First, I cut short cylinders of bamboo excluding each node. These cylinders were then split in half along the pre-existing cracks that had formed over the bamboo’s drying process. These halves were linked as shown above. By drilling holes for a steel wire to pass through, the semi-cylinders could become laced in a straight chain of undulations. The space of interlacing parts could then be filled by aerated concrete, whose porous consistency was intended to adhere to the fibrous interior of the bamboo.
Curving walls were inspired by JOHO Architecture’s concrete Curving House bricks whose own form was derived from the site’s nearby Mt. Gwanggyo, Korea. By stacking my bamboo-concrete chains through more narrow bamboo poles, the longitudal bamboo would be cast with concrete and act as a support beam around which a bamboo-concrete lace could pivot (model from folded paper, above).
PROPOSAL 1: Puerto Rico
This potential site was chosen with consideration to the lack of transition between the edge of asphalt roads and tropical forests in Puerto Rico. The proposed bamboo wall curvature mirrors the curving bamboo grove and provides an insulating rest stop along the roadside of the Cordillera Central Mountains in Puerto Rico.
PROPOSAL 1: Bogotá
This imagined (3d-printed) pavilion employs bamboo-concrete lace in the urban context. The pivoting embracing structure intervenes with the city street and the cold blocks of neoclassical stone and brutalist concrete in downtown Bogotá, perhaps in front of the Ministerio de Agricultura. The pavilion is inspired by the idea of a temporary house or shelter in the midst of permanent, historic buildings and monuments.
While the concrete adds solidity to the lace, the warmth of the bamboo exterior reminds the pedestrian of another world outside the city, or under the bamboo’s canopy.
Aalto’s Savoy vase and its fired wooden mould inspired my take on the practical applications of a combined bamboo and concrete system that addresses form, functionality, and surface.

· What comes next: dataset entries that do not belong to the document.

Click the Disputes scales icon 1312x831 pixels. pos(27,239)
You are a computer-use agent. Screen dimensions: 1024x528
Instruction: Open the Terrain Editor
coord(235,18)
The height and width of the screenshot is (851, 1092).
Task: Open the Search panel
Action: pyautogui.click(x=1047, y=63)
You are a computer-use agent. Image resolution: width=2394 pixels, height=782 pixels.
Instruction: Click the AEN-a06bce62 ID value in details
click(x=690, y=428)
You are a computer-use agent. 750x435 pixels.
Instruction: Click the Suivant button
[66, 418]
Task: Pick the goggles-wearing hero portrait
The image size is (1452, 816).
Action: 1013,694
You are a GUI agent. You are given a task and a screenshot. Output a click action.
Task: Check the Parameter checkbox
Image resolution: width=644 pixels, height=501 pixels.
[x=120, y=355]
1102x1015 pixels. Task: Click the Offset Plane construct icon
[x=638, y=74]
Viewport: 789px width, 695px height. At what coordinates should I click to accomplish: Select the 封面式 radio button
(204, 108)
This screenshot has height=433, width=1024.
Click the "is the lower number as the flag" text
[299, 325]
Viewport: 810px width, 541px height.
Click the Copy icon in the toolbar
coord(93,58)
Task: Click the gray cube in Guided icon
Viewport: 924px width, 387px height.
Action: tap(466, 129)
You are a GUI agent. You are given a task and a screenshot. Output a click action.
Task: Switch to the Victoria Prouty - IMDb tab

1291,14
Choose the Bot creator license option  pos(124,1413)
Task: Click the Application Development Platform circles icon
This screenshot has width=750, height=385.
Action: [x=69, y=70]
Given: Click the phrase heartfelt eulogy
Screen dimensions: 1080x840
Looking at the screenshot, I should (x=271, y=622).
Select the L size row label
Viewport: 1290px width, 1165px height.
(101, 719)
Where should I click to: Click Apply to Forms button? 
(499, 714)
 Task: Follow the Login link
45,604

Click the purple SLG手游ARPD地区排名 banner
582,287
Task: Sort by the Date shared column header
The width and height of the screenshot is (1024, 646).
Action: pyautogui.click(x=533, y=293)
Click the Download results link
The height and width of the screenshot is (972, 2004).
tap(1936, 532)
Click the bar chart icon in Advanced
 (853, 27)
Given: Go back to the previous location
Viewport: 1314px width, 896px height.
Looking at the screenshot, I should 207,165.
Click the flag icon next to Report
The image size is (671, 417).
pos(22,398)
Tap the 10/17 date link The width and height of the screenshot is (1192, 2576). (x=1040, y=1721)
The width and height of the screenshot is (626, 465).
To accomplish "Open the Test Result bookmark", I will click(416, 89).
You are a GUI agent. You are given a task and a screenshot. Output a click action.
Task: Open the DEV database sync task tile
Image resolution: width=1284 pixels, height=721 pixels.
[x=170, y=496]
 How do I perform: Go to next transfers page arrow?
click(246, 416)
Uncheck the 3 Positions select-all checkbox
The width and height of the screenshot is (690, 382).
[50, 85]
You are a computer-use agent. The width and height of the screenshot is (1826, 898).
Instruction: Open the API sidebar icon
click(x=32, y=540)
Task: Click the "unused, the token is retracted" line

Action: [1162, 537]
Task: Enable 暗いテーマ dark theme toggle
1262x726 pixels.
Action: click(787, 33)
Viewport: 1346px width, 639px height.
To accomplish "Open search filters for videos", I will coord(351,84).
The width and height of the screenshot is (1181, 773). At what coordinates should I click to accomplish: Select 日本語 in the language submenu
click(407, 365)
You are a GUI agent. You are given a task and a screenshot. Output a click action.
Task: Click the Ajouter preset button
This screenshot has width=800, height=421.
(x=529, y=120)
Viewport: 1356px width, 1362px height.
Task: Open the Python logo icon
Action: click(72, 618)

Aalto created his initial prototypes by placing wooden sticks in the ground, and blowing glass into their cavity. I looked to this method of formwork, but using bamboo grass as the cheap omnipresent material of the Caribbean countries and Colombia. I wondered if it might also contribute structurally.
The use of bamboo solely as a geometric formwork for the concrete evolves from Aalto’s Savoy glass, and the use of bamboo to create a ribbed facade at Steven Holl’s Sifang Art Museum in Nanjing. Here, the natural element adds to the decorative faces of concrete, and also allows for a separate game between human and vegetation, between the designer and bamboo, to determine the concrete’s future.
In his book, "Studies in Tectonic Culture," Kenneth Frampton introduces the German architect Gottfried Semper’s analysis of the Caribbean Hut at the Great Exhibition of 1851. Semper proposes that earthwork is a "stereotomic, topographic mass" on which lies the more transparent "tensile frame". In the presented bamboo-concrete tension wall, the bamboo itself acts simultaneously as the wall’s topographic map and its tensile frame. Man-made concrete reinforces the organic framework that surrounds it in a symbiotic system of compression and tension.
Further investigations into these technologies would require investigating the tension system of a strung bamboo formwork that surrounds a solid concrete frame of a building. How can bamboo formwork simultaneously function as a structural exoskeleton to replace concrete’s standard steel and rebar reinforcement? Given appropriate additions to the prototype, bamboo’s concrete tension system could be used in multi-story construction.